My book club just read “Ghosty Men” by Franz Lidz, the true story of the Collyer brothers, notorious New York hoarders. Homer and Langley Collyer lived in a Harlem mansion, purchased when that was a fashionable area of the city, and became hoarding hermits whom their neighbors called The Ghosty Men. Homer lost his eyesight and was “paralyzed with rheumatism” and stopped leaving the house altogether. Langley would only leave the house late at night and would walk all over the city picking up trash and left over food. Despite having plenty of money, he begged for left over bread and meat in stores all over the city. Their house was full of literally tons of junk (over 100 tons removed after their deaths) including multiple pianos, cars, chandeliers and stacks and stacks of newspapers. (so Homer could catch up on the news when his eyesight returned)
Langley took care of his brother, including supplying him with the 100 oranges a week they thought would restore Homer’s sight, until he died, crushed under a junk booby-trap of his own making.
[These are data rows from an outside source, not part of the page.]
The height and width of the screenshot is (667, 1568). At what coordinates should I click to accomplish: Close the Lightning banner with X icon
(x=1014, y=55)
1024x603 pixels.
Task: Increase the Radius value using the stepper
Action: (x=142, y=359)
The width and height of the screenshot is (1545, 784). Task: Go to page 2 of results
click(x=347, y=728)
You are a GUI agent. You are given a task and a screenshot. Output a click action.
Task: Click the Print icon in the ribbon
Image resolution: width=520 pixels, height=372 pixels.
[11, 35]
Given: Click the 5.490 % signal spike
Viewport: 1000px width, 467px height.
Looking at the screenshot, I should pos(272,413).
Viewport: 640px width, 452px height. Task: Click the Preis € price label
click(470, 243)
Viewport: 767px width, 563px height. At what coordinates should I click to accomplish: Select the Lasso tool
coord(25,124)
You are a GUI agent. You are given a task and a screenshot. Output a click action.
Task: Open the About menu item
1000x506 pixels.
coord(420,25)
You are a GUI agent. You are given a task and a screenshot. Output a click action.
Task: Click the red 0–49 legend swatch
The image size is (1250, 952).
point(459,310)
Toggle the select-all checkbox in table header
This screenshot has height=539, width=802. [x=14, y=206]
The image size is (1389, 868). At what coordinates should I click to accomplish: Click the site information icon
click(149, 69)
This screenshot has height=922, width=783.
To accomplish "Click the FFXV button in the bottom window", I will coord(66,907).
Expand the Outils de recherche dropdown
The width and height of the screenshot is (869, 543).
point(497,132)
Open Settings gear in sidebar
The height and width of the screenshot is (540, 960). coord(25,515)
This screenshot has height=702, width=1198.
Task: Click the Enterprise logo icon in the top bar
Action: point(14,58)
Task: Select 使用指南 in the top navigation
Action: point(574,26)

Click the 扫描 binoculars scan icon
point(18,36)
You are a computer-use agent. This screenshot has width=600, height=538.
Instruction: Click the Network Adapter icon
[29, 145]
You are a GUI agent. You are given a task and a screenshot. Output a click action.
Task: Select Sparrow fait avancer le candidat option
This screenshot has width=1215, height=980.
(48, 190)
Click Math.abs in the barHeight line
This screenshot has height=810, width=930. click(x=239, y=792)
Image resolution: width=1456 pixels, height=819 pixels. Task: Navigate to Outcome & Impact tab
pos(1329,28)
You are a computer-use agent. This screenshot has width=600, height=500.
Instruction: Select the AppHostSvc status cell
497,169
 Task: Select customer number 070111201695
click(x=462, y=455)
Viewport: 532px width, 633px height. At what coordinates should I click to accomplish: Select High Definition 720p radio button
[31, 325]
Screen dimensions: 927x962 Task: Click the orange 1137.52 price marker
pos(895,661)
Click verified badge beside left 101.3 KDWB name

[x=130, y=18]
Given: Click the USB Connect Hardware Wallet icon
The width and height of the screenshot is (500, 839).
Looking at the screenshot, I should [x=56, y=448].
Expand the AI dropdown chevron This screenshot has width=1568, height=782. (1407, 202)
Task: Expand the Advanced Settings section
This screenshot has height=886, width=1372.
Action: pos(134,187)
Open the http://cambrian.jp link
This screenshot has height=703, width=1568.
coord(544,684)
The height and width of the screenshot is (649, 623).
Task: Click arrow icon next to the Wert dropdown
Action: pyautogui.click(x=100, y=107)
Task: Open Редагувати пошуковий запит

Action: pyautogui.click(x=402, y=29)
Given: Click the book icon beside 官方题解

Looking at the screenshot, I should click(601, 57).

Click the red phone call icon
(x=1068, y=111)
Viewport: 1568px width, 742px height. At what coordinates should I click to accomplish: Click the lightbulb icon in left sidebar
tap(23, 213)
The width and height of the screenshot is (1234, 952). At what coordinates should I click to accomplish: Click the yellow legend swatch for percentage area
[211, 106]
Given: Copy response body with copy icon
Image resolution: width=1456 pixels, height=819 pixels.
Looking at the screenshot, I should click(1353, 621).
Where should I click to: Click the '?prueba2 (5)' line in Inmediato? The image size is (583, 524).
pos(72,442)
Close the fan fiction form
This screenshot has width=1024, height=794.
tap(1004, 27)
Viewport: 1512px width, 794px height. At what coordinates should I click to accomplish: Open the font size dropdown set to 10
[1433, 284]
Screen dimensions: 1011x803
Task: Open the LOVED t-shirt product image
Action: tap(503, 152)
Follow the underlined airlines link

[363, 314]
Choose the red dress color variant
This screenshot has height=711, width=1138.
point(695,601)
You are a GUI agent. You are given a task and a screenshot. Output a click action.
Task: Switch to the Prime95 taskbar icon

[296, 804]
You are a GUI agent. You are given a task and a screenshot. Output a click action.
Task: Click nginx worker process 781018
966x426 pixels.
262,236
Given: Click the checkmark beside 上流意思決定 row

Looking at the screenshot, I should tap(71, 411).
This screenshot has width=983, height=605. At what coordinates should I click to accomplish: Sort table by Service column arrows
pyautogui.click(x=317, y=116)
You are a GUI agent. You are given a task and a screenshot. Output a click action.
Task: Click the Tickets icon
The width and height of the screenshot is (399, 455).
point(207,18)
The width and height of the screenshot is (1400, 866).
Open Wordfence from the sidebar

Once Langley died, Homer slowly starved to death. The brothers had no phone, no electricity, no heat, just each other. Now that’s dedication.
I loved Eric, I think we were pretty close, but I’m not sure I could match that kind of sibling care. I think I would actually take Eric to a doctor instead of inventing my own dubious cures and I hope I would get him help if he developed a compulsive hoarding disorder.
Neither brother ever married, their whole lives were wrapped up in each other. I think my relationship with Eric was healthier, even if no one will write a book about us and crowds of New Yorkers will not gather outside our residences to gawk. I think that’s a good thing.